Where the line holding "Open meeting Notes" appears, start copying, and continue exactly through the last line of the listing, skipping pictures.

++++++++++

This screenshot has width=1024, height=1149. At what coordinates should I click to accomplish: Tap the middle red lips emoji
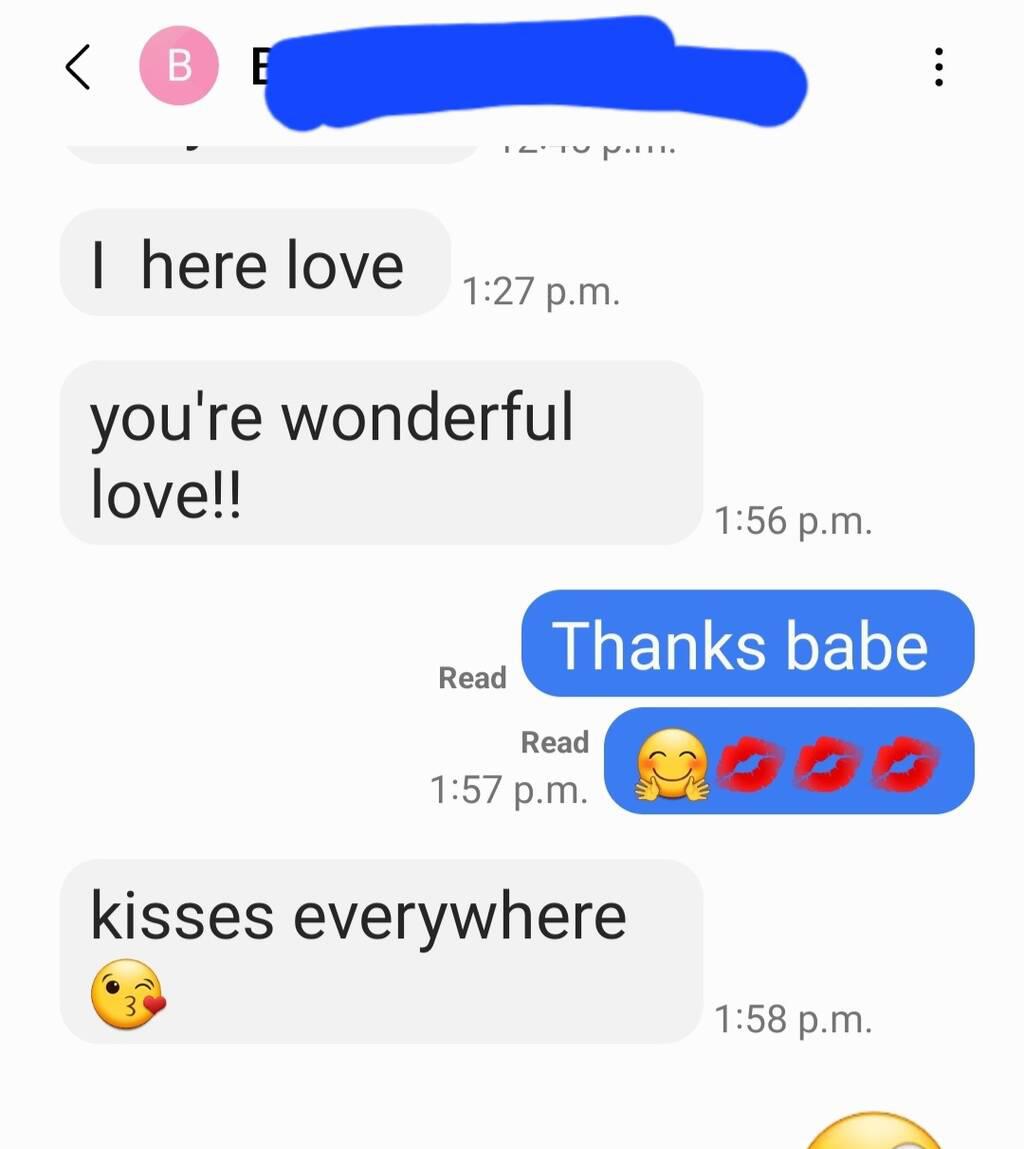coord(827,764)
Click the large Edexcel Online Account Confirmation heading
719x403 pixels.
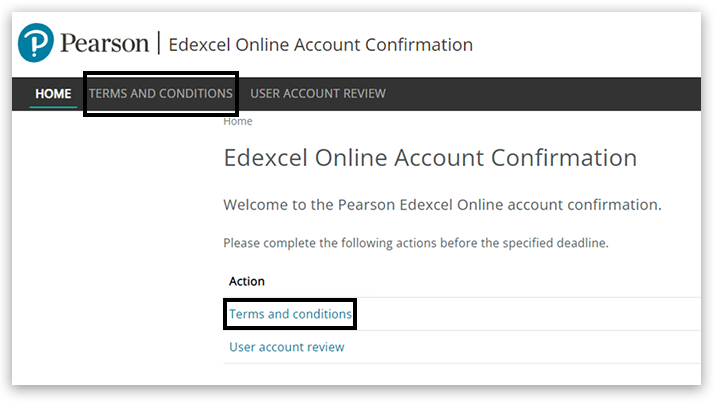[x=430, y=158]

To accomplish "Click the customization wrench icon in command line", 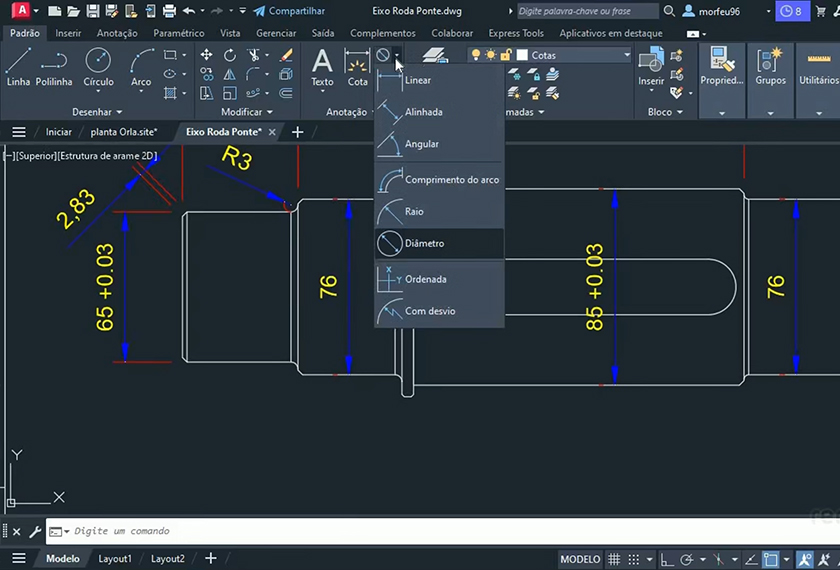I will point(35,532).
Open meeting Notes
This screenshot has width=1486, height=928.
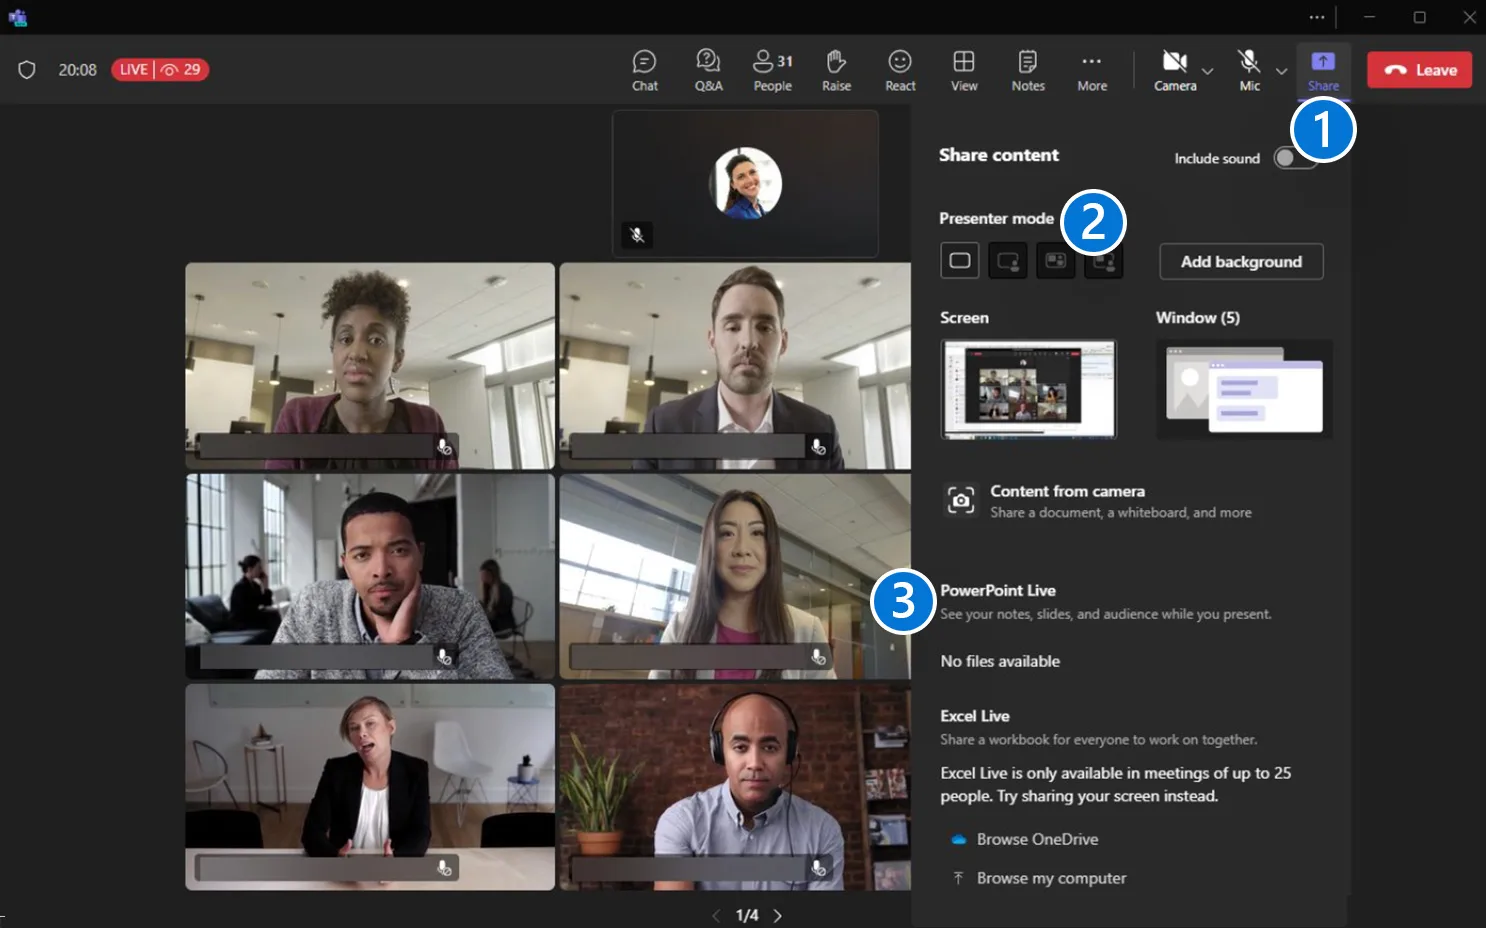pyautogui.click(x=1028, y=70)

++++++++++

→ **Expected answer**
Open meeting Notes
This screenshot has width=1486, height=928.
pyautogui.click(x=1028, y=70)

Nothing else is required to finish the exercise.